- Theatrical release poster, version #2
- Directed by: Michael Cimino
- Written by: Michael Cimino
- Produced by: Robert Daley
- Starring: Clint Eastwood; Jeff Bridges; George Kennedy;
- Cinematography: Frank Stanley
- Edited by: Ferris Webster
- Music by: Dee Barton
- Production company: The Malpaso Company
- Distributed by: United Artists
- Release date: May 22, 1974 (Los Angeles);
- Running time: 115 minutes
- Country: United States
- Language: English
- Budget: $2.2–4 million or $2.2 million
- Box office: $25 million (U.S.)

= Thunderbolt and Lightfoot =

1974 film directed by Michael Cimino

Thunderbolt and Lightfoot is a 1974 American crime action comedy film written and directed by Michael Cimino in his directorial debut. Clint Eastwood stars as John "Thunderbolt" Doherty, a disguised preacher who is almost killed before being unintentionally rescued by a young car thief named "Lightfoot" (Jeff Bridges), who partners with him in a series of thefts. "Thunderbolt" is soon found to be a fugitive bank robber, who is being hunted by his former gang. George Kennedy and Geoffrey Lewis also feature.

Filmed in various locations of Montana, Thunderbolt and Lightfoot was produced by Eastwood's production company, Malpaso Productions, and released through United Artists. The film grossed $25 million at the box office on a budget of $2.2–4 million, and was positively received by critics. Bridges was nominated for the Academy Award for Best Supporting Actor for the film.

== Plot ==
A young ne'er-do-well who goes by the name Lightfoot cheerfully steals a car from an enraged dealer's lot. Elsewhere, an assassin attempts to shoot a preacher, who is delivering a sermon at his pulpit. The preacher escapes on foot. Lightfoot, who happens to be driving by, inadvertently rescues the preacher by running over his pursuer and giving the preacher a lift. They steal a series of cars, patronize prostitutes, and escape another attempt on their lives by two men.

Lightfoot learns that the "minister" John Doherty is a notorious bank robber, known as "the Thunderbolt" for his use of an Oerlikon 20 mm cannon to break into a safe, who has been hiding out in the guise of a clergyman following the robbery of a Montana bank. Thunderbolt tells Lightfoot that the members of his gang mistakenly think Thunderbolt double-crossed them and kept the money for himself. Thunderbolt is the only member of the gang who knows where the loot is hidden. Lightfoot and he journey to Warsaw, Montana, to retrieve the money hidden behind a chalkboard inside an old one-room school. They discover the schoolhouse has been replaced by a brand-new school with no indication of what happened to the previous school or its looted treasure.

• • • • •

◆ TASKS TO CARRY OUT
(A) Reproduce, word for word, the part of the Thunderbolt and Lightfoot article that opens with the words containing "1974 film directed" and closes with "Lewis also feature.".
(B) According to the Thunderbolt and Lightfoot article, what weapon earned John Doherty the name "the Thunderbolt"?
(C) Write what comes next in the Thunderbolt and Lightfoot article, picking up after its final sentence.

◆ GIVEN MATERIAL

• • • • •

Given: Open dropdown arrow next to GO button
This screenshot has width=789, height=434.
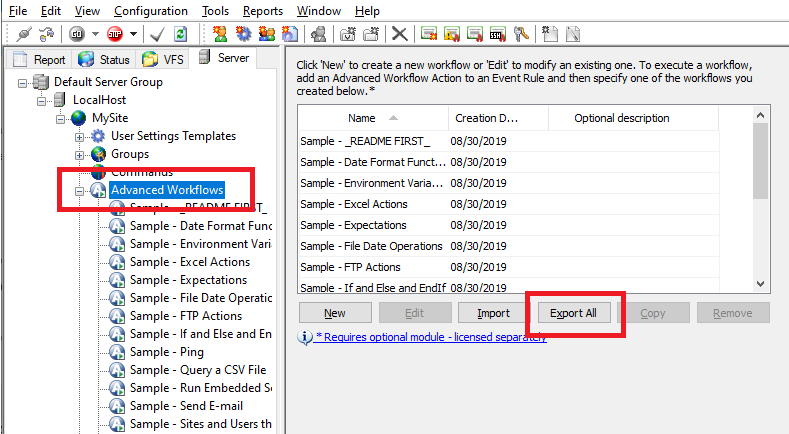Looking at the screenshot, I should point(93,34).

• • • • •

◆ TASK ANSWERS
(A)
1974 film directed by Michael Cimino

Thunderbolt and Lightfoot is a 1974 American crime action comedy film written and directed by Michael Cimino in his directorial debut. Clint Eastwood stars as John "Thunderbolt" Doherty, a disguised preacher who is almost killed before being unintentionally rescued by a young car thief named "Lightfoot" (Jeff Bridges), who partners with him in a series of thefts. "Thunderbolt" is soon found to be a fugitive bank robber, who is being hunted by his former gang. George Kennedy and Geoffrey Lewis also feature.

(B) An Oerlikon 20 mm cannon, which he used to break into a safe.

(C)
Thunderbolt and Lightfoot are abducted by the men who were pursuing them — the vicious Red Leary and the gentle Eddie Goody. After being forced to drive to a remote location, Thunderbolt wins a fistfight with Red, after which Thunderbolt explains that he never betrayed the gang. Lightfoot proposes another heist, namely, robbing the same company as before, but without the gang's electronics expert Dunlop, whom Lightfoot hit and killed with his car. In the city where the bank is located, the men find jobs to raise money for needed equipment while they plan the heist.

When the robbery begins, Thunderbolt and Red hold the vault manager at gunpoint in his home and force him to reveal the access codes to the outer doors of the safe. Lightfoot, cross-dressing as a woman, distracts the Western Union office's security guard, deactivates the ensuing alarm, and is picked up by Goody. Like the first heist, Thunderbolt uses an antiaircraft cannon to breach the vault's wall, and the gang escapes with the loot. They flee in the car, with Red and Goody in the trunk, to a nearby drive-in movie in progress.

After hearing Red sneeze from the trunk and seeing a shirttail protruding from the trunk lid, the theater manager suspects someone is hiding in the trunk to avoid paying and so goes to investigate. As wailing police cars begin to close in on the drive-in theater and as the theater manager gets nearer, Red becomes increasingly agitated and Thunderbolt drives out of the drive-in, encountering police at the exit. During the ensuing chase, Goody is shot as the police open fire on the vehicle. Red heartlessly tosses the badly wounded Goody out into the road, where he takes a few breaths and then dies.

Red then forces Thunderbolt and Lightfoot to stop the car. He pistol whips them both, knocking them unconscious, and kicks Lightfoot in the head and body several times, severely injuring him. Red takes off with the loot in the getaway car, but is again pursued by police, several of whom he shoots and either kills or injures. He crashes the car under fire into the store where he'd been working during the heist prep, and the store's watchdog rears up and kills him by tearing his throat out.

A conscious and physically-OK Thunderbolt and a clearly injured Lightfoot make their way toward the highway, where they hitch a ride the next morning and are dropped off near Warsaw, Montana. They stumble upon the vanished original schoolhouse, which is now a historical monument on the side of a highway, having been moved there from its original location after the first heist. As the two men retrieve the stolen money, Lightfoot has hearing and balance lapses that concern Thunderbolt.

Thunderbolt buys a new Cadillac convertible with cash, something Lightfoot said he had always wanted to do, and picks up his waiting partner, who is gradually losing control of the left side of his body. As they drive away celebrating their success with cigars, Lightfoot, in obvious distress, tells Thunderbolt in a slurred voice how proud he is of their accomplishments, then slumps over and dies. Thunderbolt snaps his cigar in half, as it is no longer a celebration, and with his dead partner beside him, drives off down the Interstate and into an uncertain future.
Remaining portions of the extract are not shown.